Simple XPath expressions resemble file system paths, except that instead of navigating across directories and files, XPath expressions navigate across XML nodes—the XPath term for any individual piece of XML such as an element, attribute, or piece of text. For example, the expression:

/html/head/title

represents an absolute path through XML, starting at a special root node, then progressing through child elements html, head, and title. The XML referenced by this path might look something like this:

<html>
  <head>
    <title>Push Button Paradise</title>
...

Since XML names can be qualified with a namespace, it's also possible to use colonized names at any step. Relative paths are also possible, in which case it's important to know what the context node (similar in concept to the current directory) is. Additionally, attributes can be addressed with a leading @ character, leading to XPath expressions like this:

html:head/xforms:model/@id

Note that when the leading slash is omitted, the path expression is relative.

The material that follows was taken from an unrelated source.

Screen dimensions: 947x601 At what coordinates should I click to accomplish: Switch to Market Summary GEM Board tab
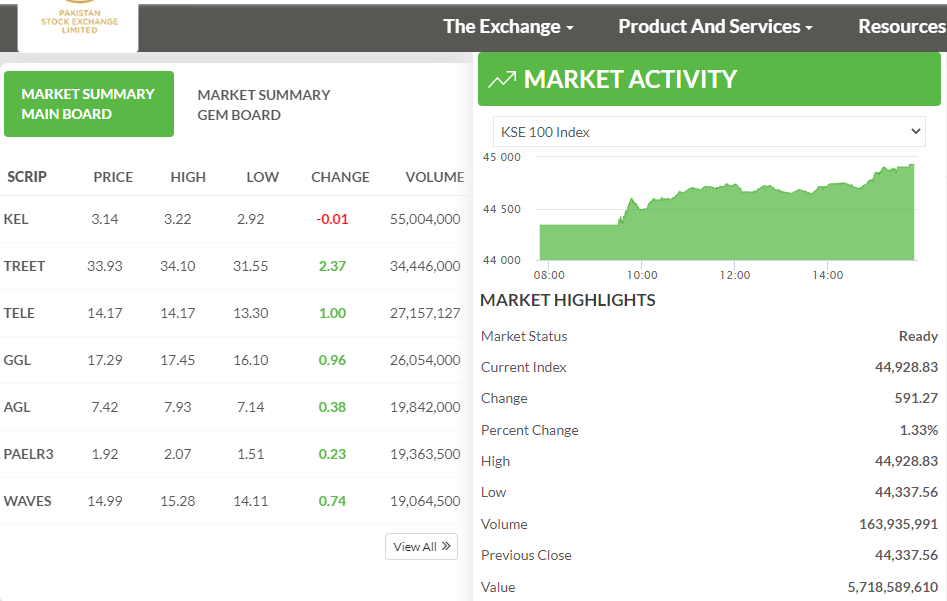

Path expressions can be said to return a node-set. Both of the above examples conveniently returned a node-set consisting of a single node, but in the general case, node-sets can have zero, one, or a multitude of nodes. XForms includes a first node rule, that in certain circumstances, will reduce a larger node-set down to a single node, namely, the first one according to the order the elements appear in the document. Also, node-sets can be filtered manually using a predicate. Predicates are identified using square brackets as follows:

purchaseOrder/items/item[3]

This expression is processed by first selecting all item nodes that are children of an items node (which, in turn, must be a child of a purchaseOrder node, which, in turn, must be a child of the context node...whew!). The resulting node-set is then filtered to include only the third node, in the order that the elements appear in the document. If there is no third item node, then the result will be an empty node-set, not any kind of an error condition.

XPath expressions can also be more than just paths, and can be thought of as a kind of lightweight scripting language. Besides node-sets, an expression can evaluate to a Boolean value, a string, or a number. For example, the expression:

string-length('hello world')

would always return 11 as a number, and the expression:

purchaseOrder/subtotal * instance('taxtable')/tax

represents a full-blown calculation that might appear in a real-world form. On the right-hand side of the multiplication symbol, note that the path expression begins with a function call that can return a node-set from another location (a different XForms instance, in this case).